The engine for Blue Origin's lunar lander, which has been in development for several years, will be tested at NASA's Marshall Space Flight Center among a crop of engines coming from the company's brand-new engine factory in Huntsville, Alabama.
The engine manufacturing facility opened in Huntsville, also known as "The Rocket City," on Feb. 17. In addition to the BE-7 engines that will be used in Blue Origin's lunar lander, the factory will produce BE-4 and BE-3U engines, all of which will go on to be tested at NASA's Marshall Space Flight Center, also in Huntsville.
Blue Origin is excited by how this new facility and new testing will advance their spaceflight capabilities. "At the core of every successful launch vehicle program are the engines that power those vehicles to space," Blue Origin CEO Bob Smith said in a statement.
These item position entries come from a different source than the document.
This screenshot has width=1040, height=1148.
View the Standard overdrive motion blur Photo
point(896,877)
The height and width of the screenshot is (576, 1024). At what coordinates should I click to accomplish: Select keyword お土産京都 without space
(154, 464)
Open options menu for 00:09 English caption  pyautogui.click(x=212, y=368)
He continued, "it's an exciting time for Blue, our partners and this country — we are on the path to deliver on our promise to end the reliance on Russian-made engines."
The engines from this facility, along with the BE-7, will make their way to Marshall Space Flight Center.
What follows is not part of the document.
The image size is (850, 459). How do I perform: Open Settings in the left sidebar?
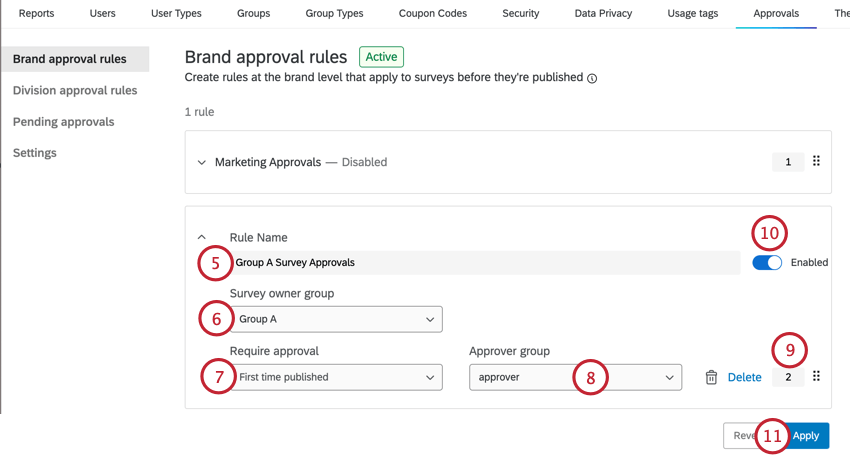35,153
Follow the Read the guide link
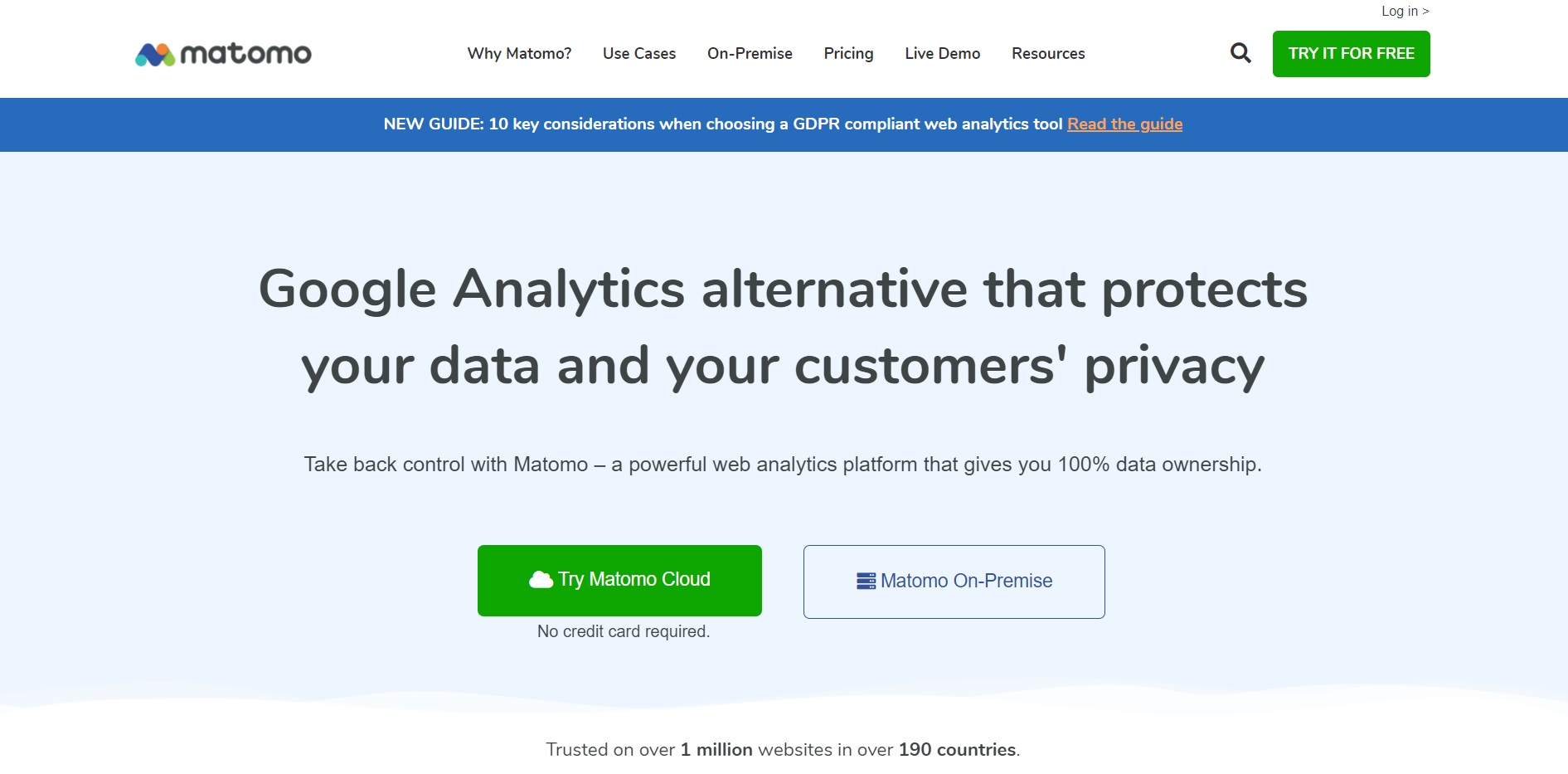This screenshot has height=774, width=1568. pos(1124,124)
But, while the engines from the new facility will be tested at Marshall on test stand 4670, the BE-7 will be tested at an Air Force Research Laboratory (AFRL) facility at Edwards Air Force Base in California. The "AFRL facility was chosen as a perfect fit for the BE-7 engine thrust rating, physical size and existing capability to test a space engine in vacuum," Eric Blumer, senior director for the BE-7 engine at Blue Origin, told Space.com in an email.
The facility already has some capabilities to create a "space-like" environment for testing. "The test site 1-42 at Edwards AFB [Air Force Base] can already test small engines in a "space-like" vacuum environment," Blumer said. But the facility is also being modified to test the BE-7.
"The major facility modification being funded by Blue Origin is to add liquid hydrogen and liquid oxygen propellant capabilities," he added.
Though testing the BE-7 is the primary purpose of these upgrades, the newly improved facility also will be used to test other pieces of hardware and engines.
"Blue Origin does plan to 'piggyback' parts of the lander that interface to the BE-7 engine to reduce vehicle integration risks and mature the vehicle parts with engine interfaces along with the engine," he said. In other words, some of the pieces that will be tested at this facility, other than the BE-7, will be parts of the lander itself that will join with the lander's engine.